Alice attraverso lo specchio – Recensione

Pubblicato il 29 Maggio 2016 alle 23:48

Alice Kingsleigh ha trascorso tre anni in mare seguendo le orme paterne al comando di una nave. Tornata a Londra, scopre che la compagnia della sua famiglia è stata rilevata da Hamish Ascot, l’uomo che ha rifiutato di sposare. Hamish vuole la nave di Alice in cambio della casa ipotecata della famiglia Kingsleigh. Guidata dal Brucaliffo, Alice attraversa uno specchio magico e torna nel Sottomondo dove il Cappellaio Matto ha perso la sua Moltezza, convinto che la sua famiglia sia sopravvissuta all’attacco del Ciciarampa. La ragazza decide così di rubare la Cronosfera all’eccentrico Tempo per recarsi nel passato e cambiare il corso degli eventi.

Alice attraverso lo specchio poster

Nell’elenco di trasposizioni live-action che la Disney sta realizzando dai suoi classici d’animazione, Alice in Wonderland e questo sequel, Alice attraverso lo specchio, sono un’eccezione alla regola poiché hanno davvero pochissimo a che vedere con il film animato Alice nel Paese delle Meraviglie del 1951, sia per quanto riguarda la concezione estetica che sul piano narrativo.

Nonostante il successo al botteghino, il film di Tim Burton, uscito nel 2010, aveva destato qualche perplessità perché aveva cercato di dare un senso ad un racconto che non deve averne, dividendo i folli personaggi del racconto di Lewis Carroll in buoni e cattivi ed imbastendo un’avventura fantasy piuttosto banale, sorretta da una metafora comunque avvincente. L’anticonformista Alice sfuggiva alla terribile realtà di un matrimonio combinato rifugiandosi in un mondo d’immaginazione dove affrontava la Regina Rossa, controparte fantastica della madre dispotica.

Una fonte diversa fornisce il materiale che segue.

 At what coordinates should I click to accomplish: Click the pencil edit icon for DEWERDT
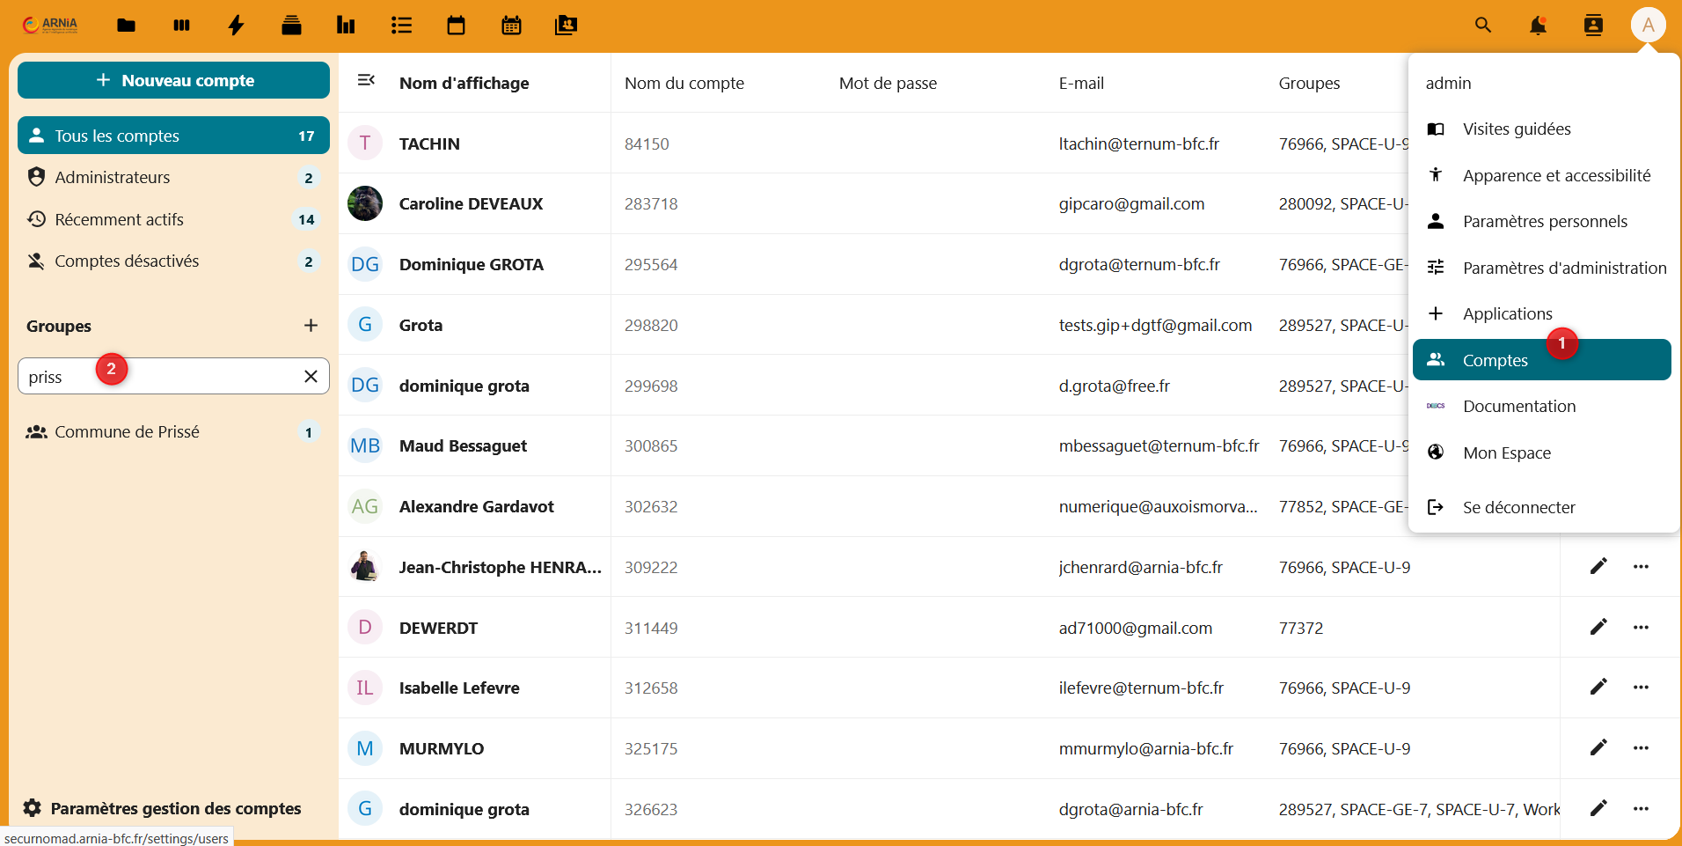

Questo sequel passa nelle mani di James Bobin, che ha all’attivo con la Disney gli ultimi due film sui Muppet e dirigerà il crossover tra Men in Black e 21 Jump Street. Il regista si limita a seguire le orme di Burton che torna solo in veste di produttore. Ancora una volta, il viaggio di Alice nel Sottomondo rappresenta una fuga da una realtà piuttosto scomoda nella quale la ragazza è costretta a scegliere tra la casa atavica, simbolo di stabilità, e la sua nave che rappresenta appunto la libertà e la fuga dal rigido conformismo anglosassone.

Alice, ennesima esponente del girl power di casa Disney, è al comando di un equipaggio di soli uomini. Il suo anticonformismo e i suoi viaggi fantastici rischiano addirittura di farla rinchiudere in manicomio. E’ sicuramente questo l’elemento più interessante di tutto il film che richiama la follia dei poemi di Carroll ma tutto viene trattato in maniera piuttosto sommaria e la sceneggiatura preferisce virare sul tema ormai abusato della famiglia.

Tutti i personaggi principali devono sostenere conflitti familiari: Alice deve vedersela ancora con la madre, la Regina Rossa con la sorella, la Regina Bianca, di nuovo interpretate da Helena Bonham Carter e Anne Hathaway, mentre Johnny Depp torna nel ruolo del Cappellaio Matto che deve risolvere il conflitto con la figura paterna.

Sacha Baron Cohen è la new entry nel ruolo di Tempo che presiede appunto al ciclo vitale degli abitanti del Sottomondo. Il tentativo di modificare gli eventi passati per influire sul corso degli eventi rappresenta un rito di passaggio per Alice che capirà di dover affrontare le proprie responsabilità ed accettare il presente.

La storia diventa stucchevole proprio a causa di quest’eccessiva destrutturazione di personaggi che dovrebbero esistere solo in virtù della loro funzione concettuale. Andare ad approfondire troppo le origini della Regina Rossa e del Cappellaio Matto non è poi così interessante. E’ un’avventura piuttosto banale ed eccessivamente lunga, con un lieto fine troppo zuccheroso per quel che riguarda il Sottomondo, più coraggioso nel mondo reale.

Certo, gli effetti visivi si lasciano guardare ma la regia è convenzionale e non ci sono gag visive degne di nota. Il cast è piuttosto svogliato, ognuno fa il suo compitino senza particolari guizzi e anche la colonna sonora di Danny Elfman non è poi così ispirata. E’ un film privo di moltezza, i giorni gioigloriosi sono lontani e c’è poco da deliranzare.